_WHAT YOU NEED TO DO_
Every line containing "each" should be identified and copied from the data below.

_PROVIDED RECORDS_
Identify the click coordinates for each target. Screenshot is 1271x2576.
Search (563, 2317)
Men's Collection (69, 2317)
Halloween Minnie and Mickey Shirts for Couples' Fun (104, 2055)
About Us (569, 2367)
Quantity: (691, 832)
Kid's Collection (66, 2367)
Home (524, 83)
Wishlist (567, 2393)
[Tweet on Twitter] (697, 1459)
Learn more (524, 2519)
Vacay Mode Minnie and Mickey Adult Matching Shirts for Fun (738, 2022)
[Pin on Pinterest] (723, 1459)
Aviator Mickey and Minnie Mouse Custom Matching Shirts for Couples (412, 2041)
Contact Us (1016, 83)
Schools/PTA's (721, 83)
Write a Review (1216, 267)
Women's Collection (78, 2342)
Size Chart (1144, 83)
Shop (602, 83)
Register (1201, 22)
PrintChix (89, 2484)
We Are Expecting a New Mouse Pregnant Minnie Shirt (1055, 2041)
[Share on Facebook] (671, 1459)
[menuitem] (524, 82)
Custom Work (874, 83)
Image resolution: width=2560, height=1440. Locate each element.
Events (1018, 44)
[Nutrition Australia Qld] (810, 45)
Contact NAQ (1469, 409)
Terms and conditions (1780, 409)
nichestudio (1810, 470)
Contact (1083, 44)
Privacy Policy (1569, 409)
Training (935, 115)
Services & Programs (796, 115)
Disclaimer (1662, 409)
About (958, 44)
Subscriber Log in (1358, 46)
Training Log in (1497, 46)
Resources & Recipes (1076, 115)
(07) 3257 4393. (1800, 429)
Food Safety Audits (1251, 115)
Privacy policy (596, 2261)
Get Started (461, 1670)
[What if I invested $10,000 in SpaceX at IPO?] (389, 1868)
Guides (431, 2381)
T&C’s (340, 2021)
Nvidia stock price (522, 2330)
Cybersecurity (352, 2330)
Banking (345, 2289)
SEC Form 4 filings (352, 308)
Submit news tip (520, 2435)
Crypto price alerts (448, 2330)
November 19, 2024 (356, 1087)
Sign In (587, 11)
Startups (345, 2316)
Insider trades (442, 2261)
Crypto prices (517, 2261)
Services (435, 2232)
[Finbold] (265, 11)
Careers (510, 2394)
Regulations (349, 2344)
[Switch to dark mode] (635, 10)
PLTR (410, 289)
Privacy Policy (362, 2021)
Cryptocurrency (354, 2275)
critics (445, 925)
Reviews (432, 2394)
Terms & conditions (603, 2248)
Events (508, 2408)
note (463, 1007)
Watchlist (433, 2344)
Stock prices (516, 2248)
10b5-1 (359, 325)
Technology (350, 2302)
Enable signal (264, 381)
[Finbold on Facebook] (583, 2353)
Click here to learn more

_ANSWER AREA_
Identify the click coordinates for each target. Screenshot is 1271x2576.
Image resolution: width=2560, height=1440. Locate each element.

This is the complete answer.